To those who flew behind the round engines

Dave Abrahamson

Lieutenant
Joined
May 8, 2003
Messages
1,497
We gotta get rid of those turbines, they're ruining aviation and our
hearing...

A turbine is too simple minded, it has no mystery. The air travels
through it in a straight line and doesn't pick up any of the pungent
fragrance of engine oil or pilot sweat.

Anybody can start a turbine. You just need to move a switch from "OFF"
to "START" and then remember to move it back to "ON" after a while. My
PC is harder to start.

Cranking a round engine requires skill, finesse and style. You have to
seduce it into starting. It's like waking up a horny mistress. On some
planes, the pilots aren't even allowed to do it...

Turbines start by whining for a while, then give a lady-like poof and
start whining a little louder.

Round engines give a satisfying rattle-rattle, click-click, BANG, more
rattles, another BANG, a big macho FART or two, more clicks, a lot more
smoke and finally a serious low pitched roar. We like that. It's a GUY
thing...

When you start a round engine, your mind is engaged and you can
concentrate on the flight ahead. Starting a turbine is like flicking on
a ceiling fan: Useful, but, hardly exciting.

When you have started his round engine successfully your Crew Chief looks
up at you like he'd let you kiss his girl, too!

Turbines don't break or catch fire often enough, which leads to aircrew
boredom, complacency and inattention. A round engine at speed looks and
sounds like it's going to blow any minute. This helps concentrate the
mind!

Turbines don't have enough control levers or gauges to keep a pilot's
attention. There's nothing to fiddle with during long flights.

Turbines smell like a Boy Scout camp full of Coleman Lamps. Round
engines smell like God intended machines to smell.
 

JB

Honorary Moderator Emeritus
Joined
Mar 25, 2001
Messages
45,907
Re: To those who flew behind the round engines

8)
 

rottenray6402

Ensign
Joined
Jul 27, 2004
Messages
923
Re: To those who flew behind the round engines

I was trained to work on them in Naval Air. I was in a training squadron with S2-As built in the 40's. Needless to say we had a bazzilion jr officers learning to fly and sometimes they would backfire an engine so many times trying to start it that the aircraft would have to be grounded to check the heads. Aw, the good old days!
 

JB

Honorary Moderator Emeritus
Joined
Mar 25, 2001
Messages
45,907
Re: To those who flew behind the round engines

Lost a good part of my hearing spending about 2500 hours in a big iron bird with four fans on four R2800s.

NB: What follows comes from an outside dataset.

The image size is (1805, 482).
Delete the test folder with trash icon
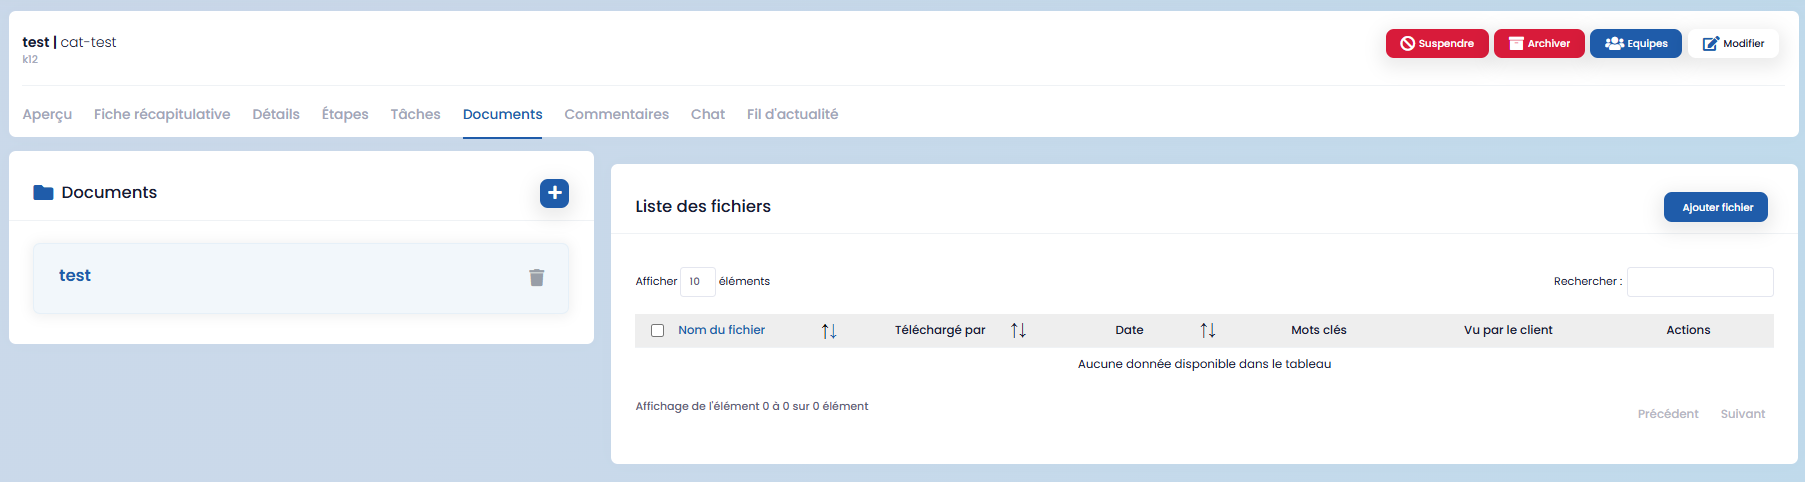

I can still identify an R2800 just by the sounds. . . those wonderful, throaty roars and that "brump brump" at idle. :)
 

JB

Honorary Moderator Emeritus
Joined
Mar 25, 2001
Messages
45,907
Re: To those who flew behind the round engines

R6D, Techno, AKA C118, AKA DC6B.

R6D was the transport my squadron flew. R2800 is the Pratt & Whitney engine they used four of.
 

Dave Abrahamson

Lieutenant
Joined
May 8, 2003
Messages
1,497
Re: To those who flew behind the round engines

One of these behemoths!

pr-2800.jpg


An 18 cylinder radial putting out about 2500 HP!!